BW Applause and Everything Experiential spoke to Ishrat Kaur, Trade Ambassador - South India, Bacardi to understand this new dynamic in the alco-Bev industry, here are some excerpts from this exclusive interview.
AlcoBev and drinking have traditionally been seen as male-dominated industries. What inspired you to charter this road less travelled?
When I started my career with hotels, I instantly developed a liking for the food and beverage industry and knew that I wanted to do something in this space. Eventually, I gravitated towards beverages, developing an immense love for the cocktail culture and just the sheer excitement of creating art in a glass. I am extremely grateful to my parents who have always been very supportive of my career choices, without imposing any gender biases towards what I wanted to do – and that is what inspired me to charter this exciting path all while challenging the pre-existing stereotypes in the space.
What are some challenges you faced in such an unorthodox career choice?
I think the biggest challenge that I have faced as a woman mixologist is proving my competence at work. I had to put in a lot more effort, score the highest in beverages, lift heavy boxes around and really prove to my manager that I could manage a bar. There is also a lot of misconception about the profession being illegal for women in India – this rule was discontinued in 2008 and does not hold true anymore. It is from these experiences that I can say that there has been a lot of irrational stigma about women choosing this career. However, I am very glad that we have started this discussion today to initiate an important conversation, educate more people on the subject, and hopefully eliminate this stigma over the coming years.
What are your key learnings and how do you imagine the future of mixology for women?
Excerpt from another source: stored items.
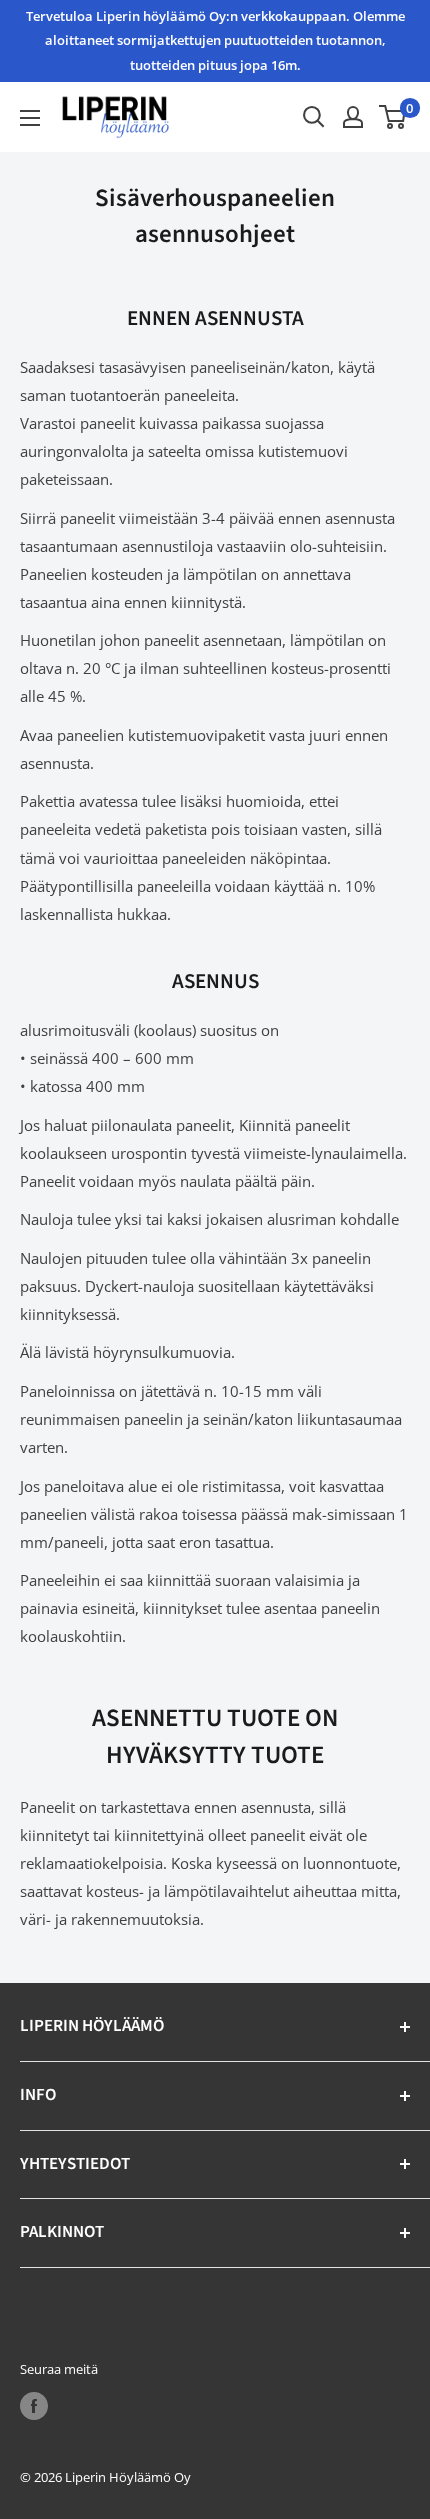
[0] (393, 117)
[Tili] (353, 117)
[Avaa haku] (314, 117)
I think it is important to stay humble when managing a restaurant or a bar. No one is too big or small to be wiping glasses or doing clearances and most importantly, humility is key when you’re working in this space.
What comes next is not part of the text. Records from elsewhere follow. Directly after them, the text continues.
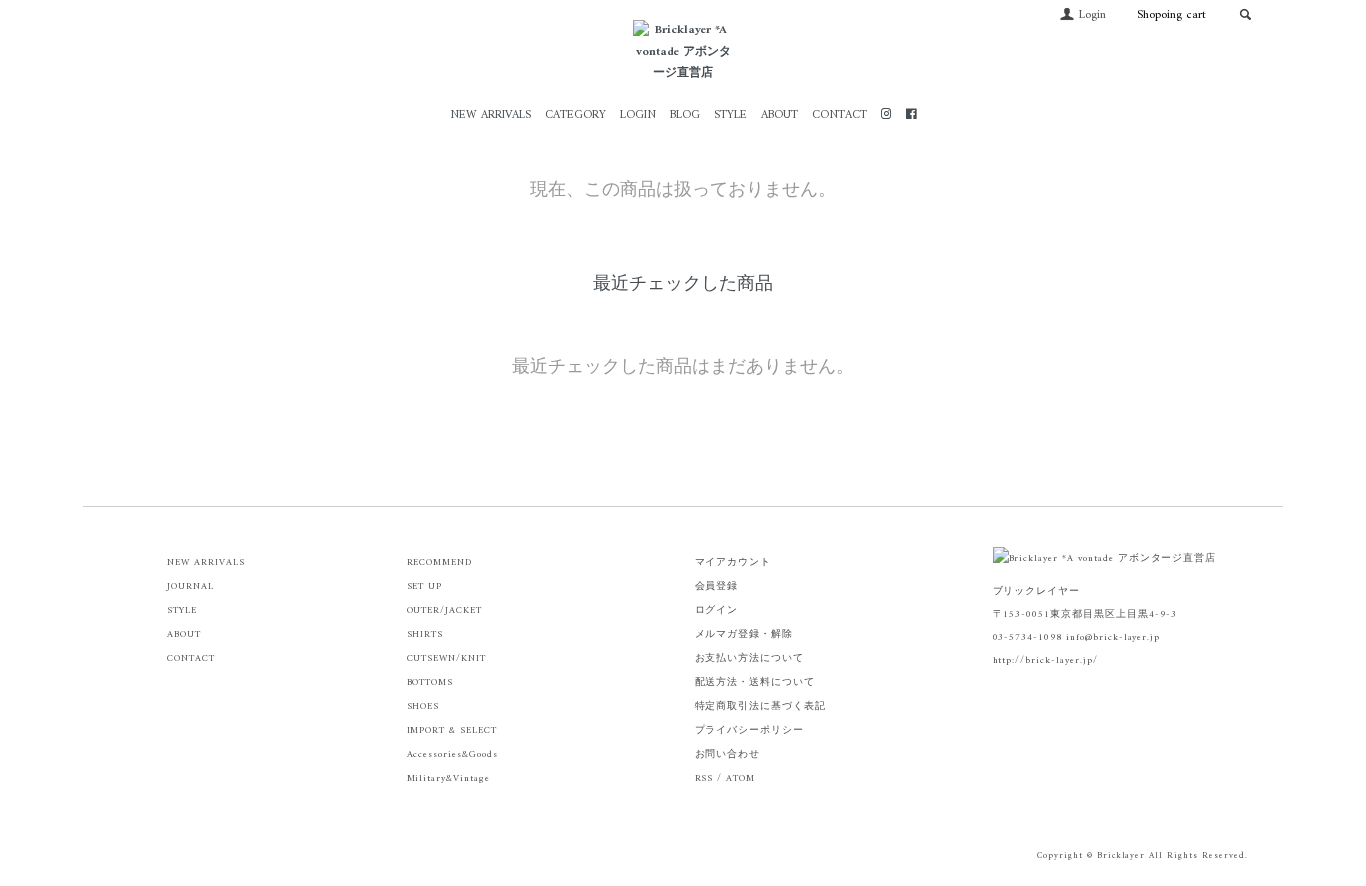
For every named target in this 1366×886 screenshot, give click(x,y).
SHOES (423, 706)
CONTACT (839, 115)
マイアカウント (733, 562)
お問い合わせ (728, 754)
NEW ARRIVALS (490, 115)
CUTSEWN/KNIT (447, 658)
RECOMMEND (440, 562)
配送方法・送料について (755, 682)
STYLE (730, 115)
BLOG (685, 115)
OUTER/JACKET (445, 610)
At the same time, it is important to stay assured of your skills and competence, no matter which industry you are in. To me, the future of mixology for women looks very bright since a lot of them have come out of their shells and are breaking stereotypes every day. Over the coming years, I would also love to see more and more women come out to participate in programs like the GREY GOOSE House of Change, which is an initiative in supporting purposeful bartending careers in the country. It is a platform that refines you in every way beyond just the actual skills of bartending.
What is your career advice to youngsters who are exploring opportunities in this field?
I think the younger generation today is way more experimental and unorthodox when it comes to making career choices. In that sense, this generation has been more open to following their heart and passions. For all the youngsters out there, I would say the same thing – follow your heart, simply because it is more fulfilling than a life filled with regret and ultimately, there is nothing more satisfying than knowing that you at least gave it a shot.